Brooks has a column today entitled Dems, Please Don’t Drive Me Away The dynamic pulling the party leftward. Here I respond to the points he makes:
According to a Hill-HarrisX survey, only 13 percent of Americans say they would prefer a health insurance system with no private plans. Warren and Sanders pin themselves, and perhaps the Democratic Party, to a 13 percent policy idea. Trump is smiling.My opinion is that Americans have no great love for their private health insurance. Insurance is mostly a pain in the ass. Americans just want to get medical services with a minimum amount of expense and hassle. Our system is more complicated than it needs to be as can be seen by comparison with the systems in other countries such as Canada.
Second, there is the economy. All of the Democrats seem to have decided to run a Trump-style American carnage campaign. The economy is completely broken. It only benefits a tiny sliver. Yet in a CNN poll, 71 percent of Americans say that the economy is very or somewhat good. We’re in the longest recovery in American history and the benefits are finally beginning to flow to those who need them most. Overall wages are rising by 3.5 percent, and wages for those in the lowest pay quartile are rising by well over 4 percent, the highest of all groups.
Democrats have caught the catastrophizing virus that inflicts the Trumpian right. They take a good point — that capitalism needs to be reformed to reduce inequality — and they radicalize it so one gets the impression they want to undermine capitalism altogether.There is some validity to this point, but it ignores both the unfairness and the unsustainability of the current system. I disagree with Brooks about the extent of reform needed.
Third, Democrats are wandering into dangerous territory on immigration. They properly trumpet the glories immigrants bring to this country. But the candidates can’t let anybody get to the left of them on this issue. So now you’ve got a lot of candidates who sound operationally open borders. Progressive parties all over the world are getting decimated because they have fallen into this pattern.I agree with Brooks on this point.
Fourth, Democrats are trying to start a populist v. populist campaign against Trump, which is a fight they cannot win. Democratic populists talk as if the only elite in America is big business, big pharma — the top 1 percent. This allows them to sound populist without actually going after their donor bases — the highly educated affluent people along the coasts.
But the big divide in America is not between the top 1 percent and the bottom 99. It’s between the top 20 percent and the rest. These are the highly educated Americans who are pulling away from everybody else and who have built zoning restrictions and meritocratic barriers to make sure outsiders can’t catch up.

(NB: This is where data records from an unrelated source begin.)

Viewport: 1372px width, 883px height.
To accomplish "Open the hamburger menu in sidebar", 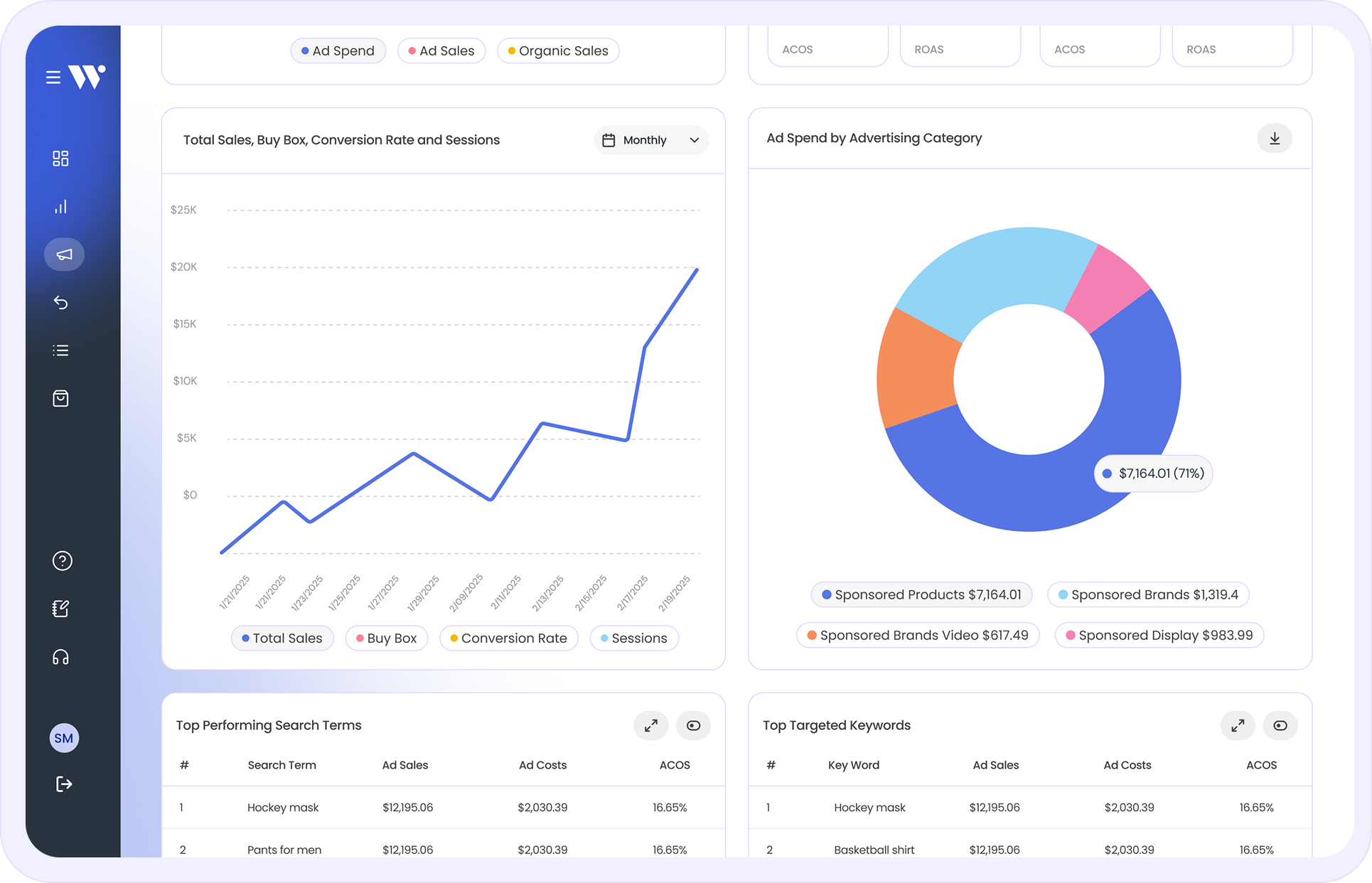I will tap(53, 77).
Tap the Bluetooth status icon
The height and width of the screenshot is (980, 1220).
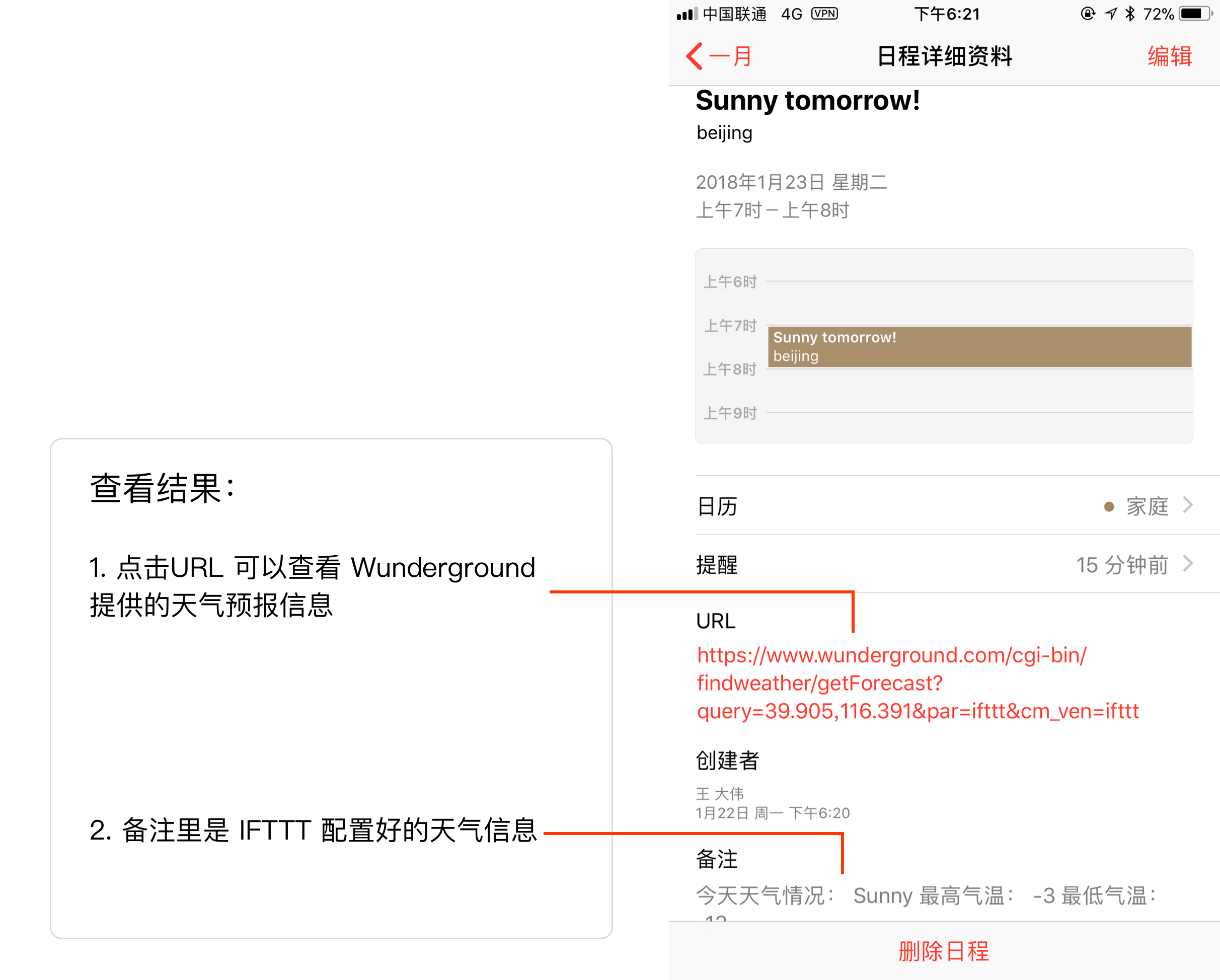1130,14
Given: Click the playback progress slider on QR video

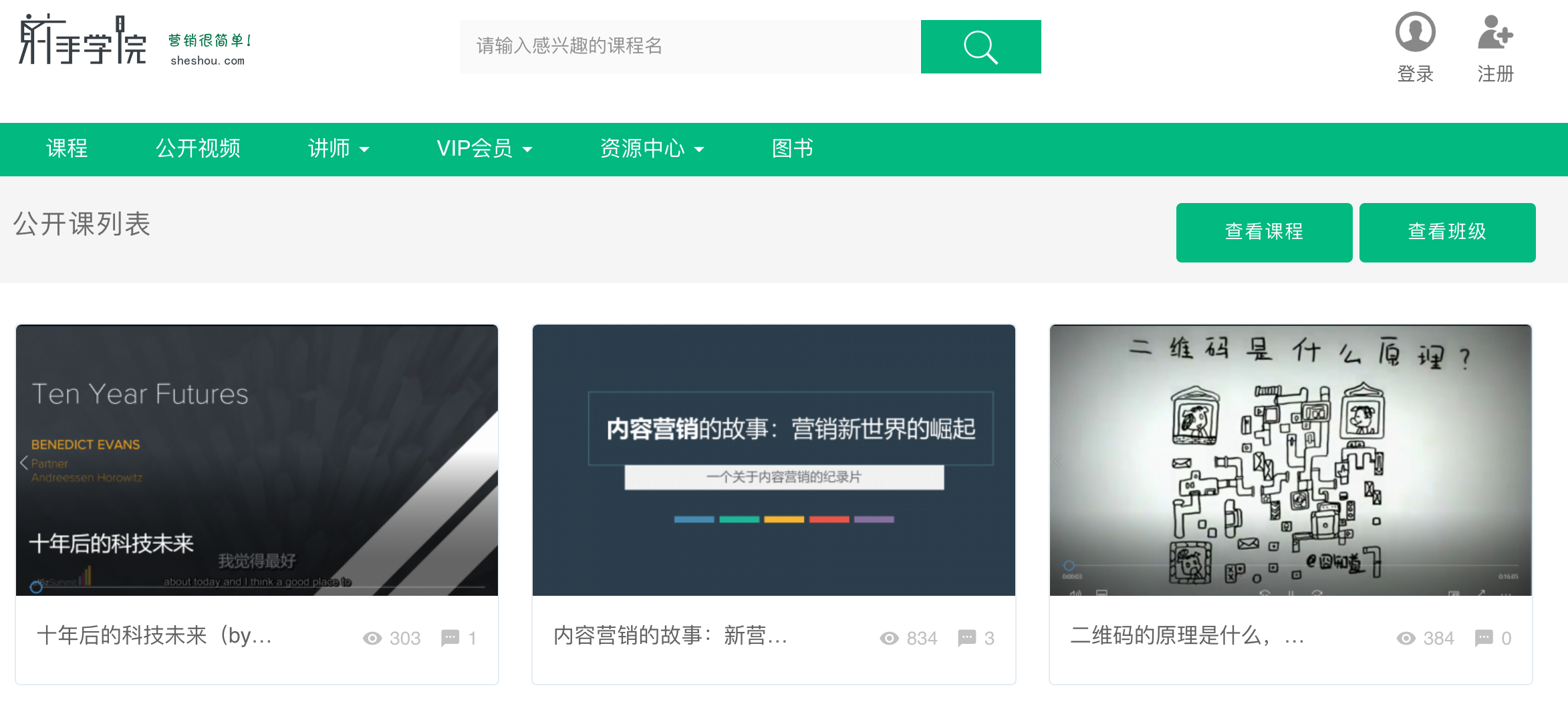Looking at the screenshot, I should (x=1069, y=565).
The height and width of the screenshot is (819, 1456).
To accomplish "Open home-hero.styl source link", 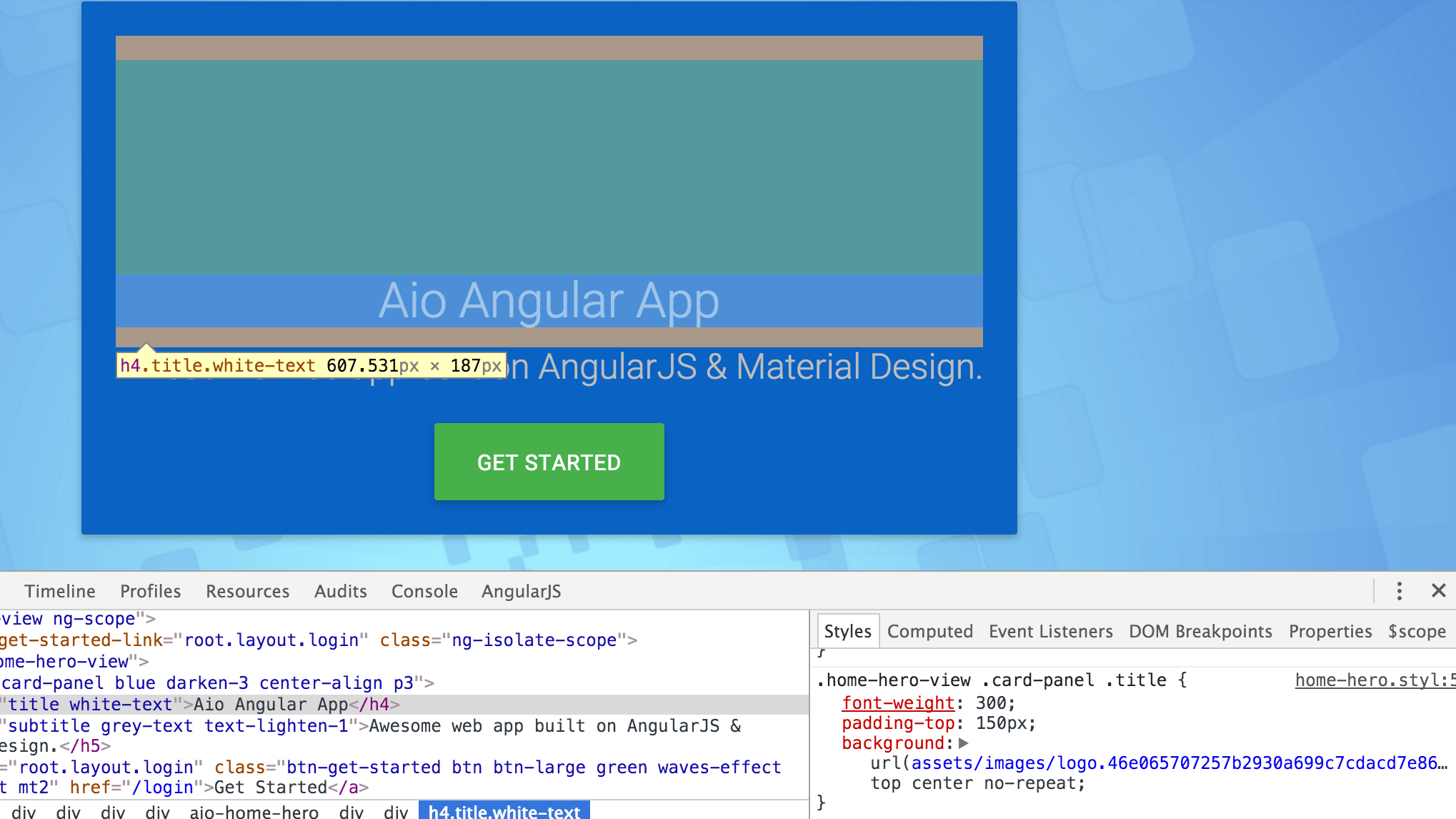I will point(1373,680).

If Democrats run a populist campaign against the business elite, Trump will run a broader populist campaign against the entire educated elite. His populism is more compelling to people who respond to such things. After all, he is actually despised by the American elite, unlike the Democrats.A few thoughts on this:
- Sanders also seems to be despised by the American elite. If Brooks thinks that is necessary to win a populist campaign against Trump, then Brooks should consider Sanders.
- Brooks claims that "Trump will run a broader populist campaign against the entire educated elite. His populism is more compelling to people who respond to such things". I don't agree with this and Brooks doesn't provide any supporting arguments or evidence. While some portion of people unsatisfied with the status quo (populists) are no doubt against the educated elite, others are no doubt against specific policies which have proven ineffective or worse.
Finally, Democrats aren’t making the most compelling moral case against Donald Trump. They are good at pointing to Trump’s cruelties, especially toward immigrants. They are good at describing the ways he is homophobic and racist. But the rest of the moral case against Trump means hitting him from the right as well as the left.
A decent society rests on a bed of manners, habits, traditions and institutions. Trump is a disrupter. He rips to shreds the codes of politeness, decency, honesty and fidelity, and so renders society a savage world of dog eat dog. Democrats spend very little time making this case because defending tradition, manners and civility sometimes cuts against the modern progressive temper.I disagree that Democrats spend little time criticizing Trump's lack of civility (and I disagree that that's a criticism from the right). I do agree that many progressives are angry and ill-mannered.
The debates illustrate the dilemma for moderate Democrats. If they take on progressives they get squashed by the passionate intensity of the left. If they don’t, the party moves so far left that it can’t win in the fall.
Right now we’ve got two parties trying to make moderates homeless.I suggest looking along the populist-elite dimension in addition to the left-right spectrum that Brooks uses.
Brooks famously opined that the success of the 2003 war in Iraq would lead to a generation of political moderation in the United States -- just the opposite of what actually happened as he acknowledges today.
I want moderates such as Brooks to have a home in the Democratic party. I encourage Brooks to more seriously consider some of the populist Democratic ideas. Populism is a natural reaction when the elites make mistakes.